Development and characterization of a tamoxifen-resistant breast carcinoma xenograft.

A human tamoxifen-resistant mammary carcinoma, MaCa 3366/ TAM, originating from a sensitive parental xenograft 3366 was successfully established by treatment of tumour-bearing nude mice with 1-50 mg kg(-1) tamoxifen for 3 years during routine passaging. Both tumours did not differ significantly in OR- and PR-positivity, however, when compared with the sensitive tumour line, the mean OR content of the TAM-resistant subline is slightly lower. An OR-upregulation following withdrawal of oestradiol treatment was observed in the parental tumours but not in the resistant xenografts. Following long-term treatment with tamoxifen, the histological pattern of the breast carcinoma changed. The more differentiated structures being apparent after treatment with 17beta-oestradiol in the original 3366 tumour were not induced in the resistant line. Tamoxifen failed to induce a tumour growth inhibition in comparison to the tamoxifen-sensitive line. The pure anti-oestrogen, ICI 182 780, revealed cross-resistance. Sequence analysis of the hormone-binding domain of the OR of both lines showed no differences, suggesting that either mutations in other regions of the OR are involved in the TAM-resistance phenotype or that mechanisms outside of this protein induced this phenotype. Oestrogen and anti-oestrogen regulate pS2 and cathepsin D expression in 3366 tumours as in the human breast cancer cell line MCF-7. The resistant 3366/ TAM tumours have lost this regulation.
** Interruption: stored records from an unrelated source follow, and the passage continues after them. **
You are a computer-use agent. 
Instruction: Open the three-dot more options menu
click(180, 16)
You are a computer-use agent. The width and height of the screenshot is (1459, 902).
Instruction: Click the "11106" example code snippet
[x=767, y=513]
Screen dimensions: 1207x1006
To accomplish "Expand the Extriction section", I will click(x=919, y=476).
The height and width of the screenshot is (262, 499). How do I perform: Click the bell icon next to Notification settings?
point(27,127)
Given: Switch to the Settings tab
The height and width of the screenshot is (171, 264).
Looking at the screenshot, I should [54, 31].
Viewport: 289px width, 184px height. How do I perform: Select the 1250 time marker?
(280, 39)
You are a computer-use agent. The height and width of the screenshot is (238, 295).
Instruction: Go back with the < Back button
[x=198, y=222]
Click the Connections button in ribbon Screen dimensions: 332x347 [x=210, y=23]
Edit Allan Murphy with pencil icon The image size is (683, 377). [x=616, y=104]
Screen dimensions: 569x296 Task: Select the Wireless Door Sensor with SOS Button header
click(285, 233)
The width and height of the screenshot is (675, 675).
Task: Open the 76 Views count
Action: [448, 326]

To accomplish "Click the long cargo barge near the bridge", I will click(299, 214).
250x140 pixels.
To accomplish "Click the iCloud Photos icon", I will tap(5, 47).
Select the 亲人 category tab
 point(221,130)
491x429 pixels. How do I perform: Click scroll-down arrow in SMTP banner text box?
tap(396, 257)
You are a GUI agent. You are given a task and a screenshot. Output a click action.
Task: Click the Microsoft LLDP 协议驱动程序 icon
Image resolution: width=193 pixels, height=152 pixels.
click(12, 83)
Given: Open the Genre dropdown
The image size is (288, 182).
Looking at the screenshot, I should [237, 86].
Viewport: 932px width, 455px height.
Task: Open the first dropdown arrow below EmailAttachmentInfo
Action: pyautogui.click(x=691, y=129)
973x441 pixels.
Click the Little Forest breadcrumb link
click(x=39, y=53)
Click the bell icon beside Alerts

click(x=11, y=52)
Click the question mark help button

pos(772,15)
The established breast cancer xenografts 3366 and 3366/ TAM offer the possibility of investigating mechanisms of anti-oestrogen resistance in an in vivo situation. They can be used to test novel approaches to prevent, or to overcome, this resistance in a clinically related manner.[1]


  1. Development and characterization of a tamoxifen-resistant breast carcinoma xenograft. Naundorf, H., Becker, M., Lykkesfeldt, A.E., Elbe, B., Neumann, C., Büttner, B., Fichtner, I. Br. J. Cancer (2000) [Pubmed]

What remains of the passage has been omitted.